CE PASSAGE par la littérature pour observer la médecine et ceux qui la font, mais aussi la médicalisation croissante de notre société, le trouble vécu par ce corps de métier à qui l'on demande, plus que jamais dans l'histoire, de se mêler de tout, n'est pas une banale analyse de textes. Mais un moyen astucieux d'appréhender et de comparer au fil des décennies ces questions qui, aujourd'hui, traversent plus que jamais quotidiennement le corps social.
Jean-Paul Thomas, auteur d'un remarqué « Dictionnaire de la pensée médicale », propose une lecture de la médecine à travers l'écriture de romans, de pièces de théâtre, mais également de manifestes et d'écrits critiques.

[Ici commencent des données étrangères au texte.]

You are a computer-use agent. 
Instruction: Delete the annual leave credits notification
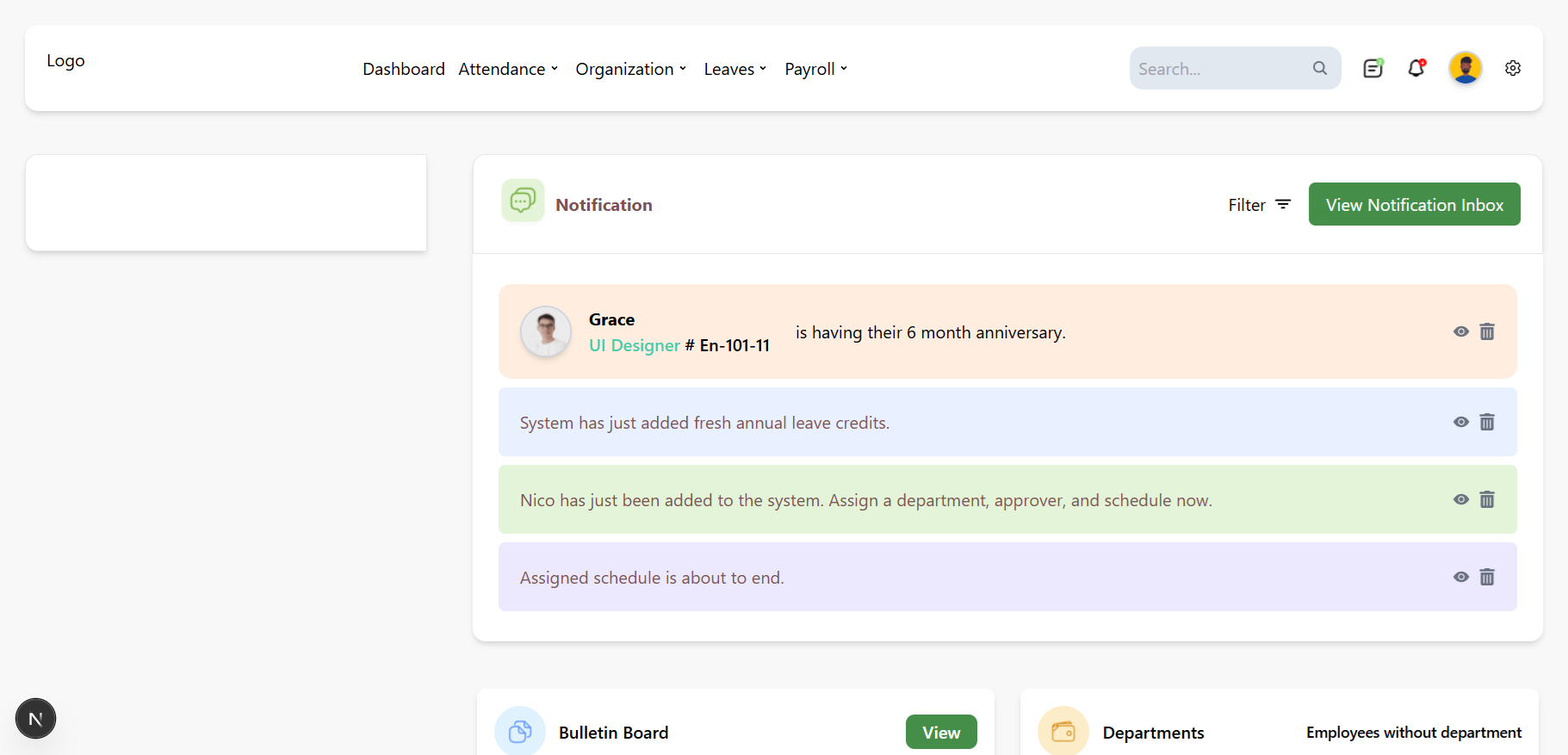click(x=1487, y=422)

Il est aussi bien question, dans son ouvrage, de Marcel Proust que d'Ivan Illitch, d'André Soubiran que de Marguerite Yourcenar, de Roger Martin du Gard que des textes militants de l'association AIDES. Et de bien d'autres : Honoré de Balzac, Gustave Flaubert, Louis-Ferdinand Céline, Jules Romain, que l'on a aussitôt envie de lire ou de relire.

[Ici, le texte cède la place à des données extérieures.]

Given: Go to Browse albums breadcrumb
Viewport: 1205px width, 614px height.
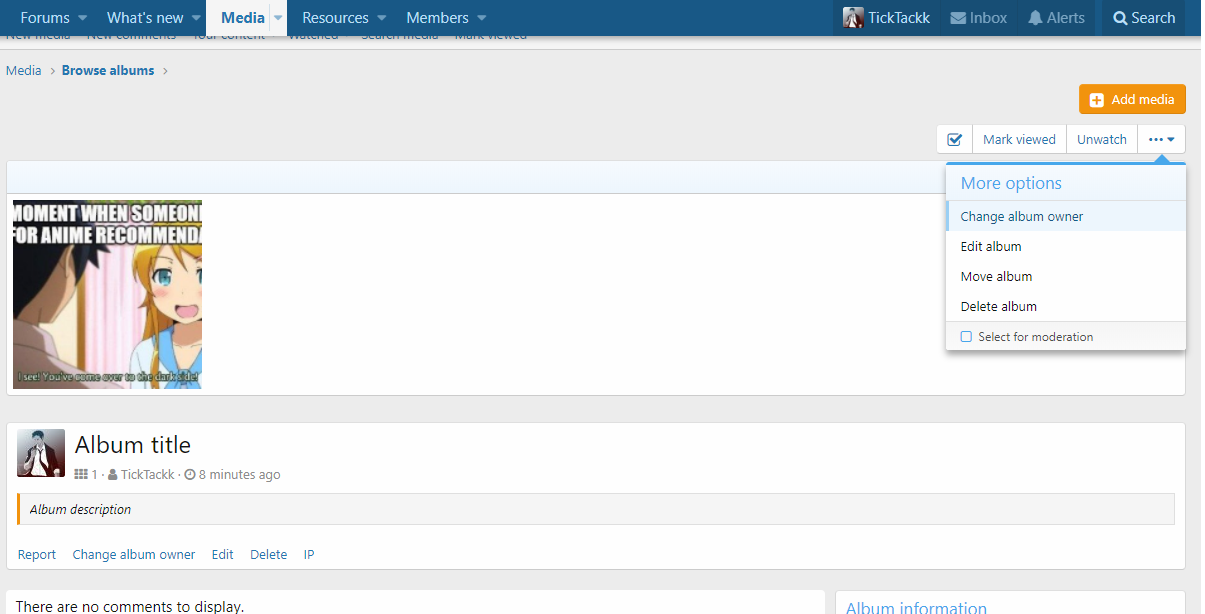Looking at the screenshot, I should [x=108, y=71].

L'analyse de ces personnages célèbres et parfois familiers que peuvent être le Dr Cottard, Charles Bovary, Knock, les médecins de Molière ou, plus contemporains, le Dr Kay Scarpetta, l'héroïne médecin légiste de Patricia Cornwell, Mathilde, la femme médecin en mission humanitaire en Éthiopie du livre « les Causes perdues », de Jean-Christophe Rufin, brosse des portraits multiples et évolutifs. Ceux des médecins comme ceux des malades qui permettent d'observer en miroir les praticiens : qu'il s'agisse de l'héroïne d'Albertine Sarrazin dans « l'Astragale », ou de Maugras, personnage de Simenon dans « les Anneaux de Bicêtre », dont les relations avec la maladie et la médecine sont autant de chemins par lesquels l'auteur nous mène habilement à Foucault ou à Canguilhem.
Prise de conscience.
Autant d'histoires qui lui permettent d'observer la complexité des relations médecins et malades, médecins et corps sexué, médecins et travail, médecins et politiques, médecine et pouvoir. De saisir le chemin qui nous a menés à l'hypermédicalisation au changement de statut des médecins, à la perte de leur jadis intouchable identité. Le malade d'aujourd'hui n'est plus celui d'hier ; son médecin non plus, comme s'en fait largement l'écho la littérature contemporaine, semblant en cela conforter la sagesse exprimée en son temps par Georges Canguilhem, écrit Jean-Paul Thomas. En témoignent les récits de confrontation avec la mort, la maladie et les médecins publiés ces dernières années, qui, tout en étant d'impressionnants témoignages de l'état de la médecine moderne, se sont souvent révélés être d'utiles moteurs de prise de conscience.
« La Plume et le Scalpel », de Jean-Paul Thomas, PUF, 253 pages, 24 euros.